What to produce :: In the items below, swap every "computer-use agent" for "desktop automation agent" and reproduce them with nothing else altered.

Dataset rows

"""

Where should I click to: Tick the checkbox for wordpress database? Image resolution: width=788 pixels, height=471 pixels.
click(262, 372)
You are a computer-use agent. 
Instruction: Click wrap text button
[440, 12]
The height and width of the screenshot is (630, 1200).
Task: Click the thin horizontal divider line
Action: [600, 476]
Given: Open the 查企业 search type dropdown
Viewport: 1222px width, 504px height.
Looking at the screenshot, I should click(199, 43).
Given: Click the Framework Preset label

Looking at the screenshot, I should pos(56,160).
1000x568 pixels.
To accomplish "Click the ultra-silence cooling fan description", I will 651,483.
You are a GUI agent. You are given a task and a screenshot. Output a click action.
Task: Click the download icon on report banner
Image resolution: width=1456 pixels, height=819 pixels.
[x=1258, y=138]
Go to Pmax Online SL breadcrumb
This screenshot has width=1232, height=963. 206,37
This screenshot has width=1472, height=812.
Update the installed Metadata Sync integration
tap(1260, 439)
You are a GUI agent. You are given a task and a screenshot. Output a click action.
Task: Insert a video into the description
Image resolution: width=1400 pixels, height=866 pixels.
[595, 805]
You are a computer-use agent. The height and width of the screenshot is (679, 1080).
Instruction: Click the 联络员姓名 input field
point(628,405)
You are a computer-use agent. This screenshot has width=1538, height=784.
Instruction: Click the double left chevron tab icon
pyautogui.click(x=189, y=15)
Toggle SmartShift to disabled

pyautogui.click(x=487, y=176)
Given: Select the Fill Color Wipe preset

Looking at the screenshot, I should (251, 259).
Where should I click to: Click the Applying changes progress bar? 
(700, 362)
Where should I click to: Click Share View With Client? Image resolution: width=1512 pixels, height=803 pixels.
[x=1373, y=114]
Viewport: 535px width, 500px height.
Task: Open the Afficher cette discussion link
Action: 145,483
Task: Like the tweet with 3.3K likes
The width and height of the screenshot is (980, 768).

"""

The output ::
Where should I click to: Tick the checkbox for wordpress database? Image resolution: width=788 pixels, height=471 pixels.
click(262, 372)
You are a desktop automation agent. 
Instruction: Click wrap text button
[440, 12]
The height and width of the screenshot is (630, 1200).
Task: Click the thin horizontal divider line
Action: [600, 476]
Given: Open the 查企业 search type dropdown
Viewport: 1222px width, 504px height.
Looking at the screenshot, I should click(199, 43).
Given: Click the Framework Preset label

Looking at the screenshot, I should pos(56,160).
1000x568 pixels.
To accomplish "Click the ultra-silence cooling fan description", I will 651,483.
You are a GUI agent. You are given a task and a screenshot. Output a click action.
Task: Click the download icon on report banner
Image resolution: width=1456 pixels, height=819 pixels.
[x=1258, y=138]
Go to Pmax Online SL breadcrumb
This screenshot has width=1232, height=963. 206,37
This screenshot has width=1472, height=812.
Update the installed Metadata Sync integration
tap(1260, 439)
You are a GUI agent. You are given a task and a screenshot. Output a click action.
Task: Insert a video into the description
Image resolution: width=1400 pixels, height=866 pixels.
[595, 805]
You are a desktop automation agent. The height and width of the screenshot is (679, 1080).
Instruction: Click the 联络员姓名 input field
point(628,405)
You are a desktop automation agent. This screenshot has width=1538, height=784.
Instruction: Click the double left chevron tab icon
pyautogui.click(x=189, y=15)
Toggle SmartShift to disabled

pyautogui.click(x=487, y=176)
Given: Select the Fill Color Wipe preset

Looking at the screenshot, I should (251, 259).
Where should I click to: Click the Applying changes progress bar? 
(700, 362)
Where should I click to: Click Share View With Client? Image resolution: width=1512 pixels, height=803 pixels.
[x=1373, y=114]
Viewport: 535px width, 500px height.
Task: Open the Afficher cette discussion link
Action: 145,483
Task: Like the tweet with 3.3K likes
The width and height of the screenshot is (980, 768).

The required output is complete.